### Excerpted text
⁂

Thursday, February 25, 2016

Smokeless Tobacco in the Smoke-Free Air Act -- Illogical and Unlawful


On February 25th the NYC Council Health Committee held a hearing in regard to five separate bills on the regulation and ban of shisha (hookah) and smokeless tobacco.

I had received a personal invitation from Legislative Counsel to attend and speak.  Ultimately I was unable to make it but submitted written testimony for inclusion in the hearing record.

That testimony -- along with the description of each of the five proposals -- is as follows:



                February 25, 2016

Testimony of Audrey Silk, Founder

For public hearing held by New York City Council Health Committee

On the multiple following Introductions:  

Int 0617 - This bill would prohibit the sale of shisha in New York City, except for shisha sold at hookah bars, tobacco bars, and tobacco stores.
Just because shisha’s customer base is smaller than that of conventional cigarettes, it doesn’t mean it should be a cover – that few will notice what you’re planning and know to object -- for getting away with banning the sale of shisha in regular retail stores where conventional cigarettes rightly remain free to be sold.

Int 1076 - This bill would raise the legal age to buy non-tobacco shisha, pipes or rolling papers from 18 to 21. It would also define non-tobacco shisha as any product that does not contain tobacco and is smoked or intended to be smoked in a hookah or water pipe.

⁂

### Records supplied

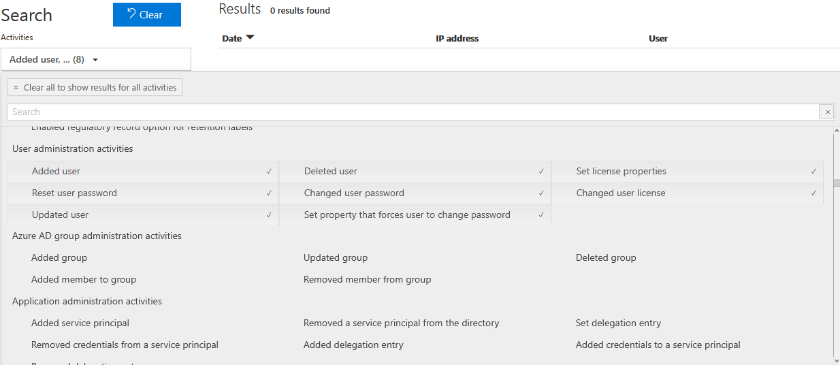The image size is (840, 365).
Task: Click Clear all to show all activities
Action: [x=95, y=87]
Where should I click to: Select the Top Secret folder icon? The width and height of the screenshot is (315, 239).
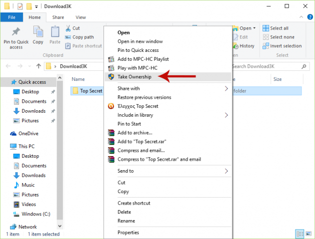(76, 91)
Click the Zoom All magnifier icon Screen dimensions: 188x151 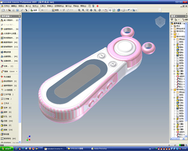coord(79,10)
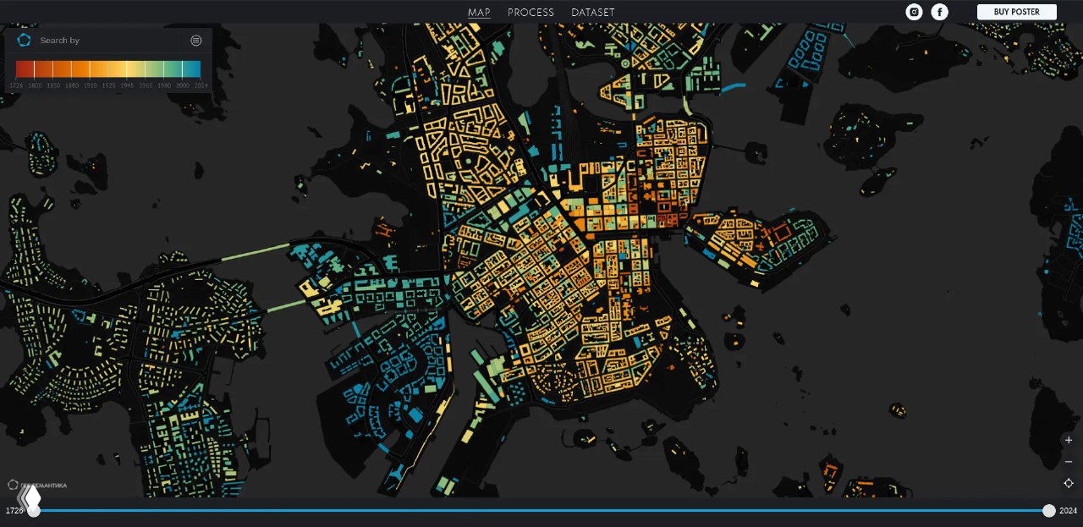
Task: Click the blue pentagon logo beside Search
Action: coord(24,40)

⁂

### Objective
Decide whether each statement below agrees with the post about the shisha and smokeless tobacco hearing, answering yes or no and quoting the deciding words. 1. The hearing dealt with five separate bills. 2. The writer attended the hearing and spoke in person. 3. Int 1076 would raise the legal age to buy non-tobacco shisha from 18 to 21.

### Result of the exercise
1. Yes: "held a hearing in regard to five separate bills on the regulation and ban of shisha (hookah) and smokeless tobacco"
2. No: "Ultimately I was unable to make it but submitted written testimony for inclusion in the hearing record."
3. Yes: "This bill would raise the legal age to buy non-tobacco shisha, pipes or rolling papers from 18 to 21."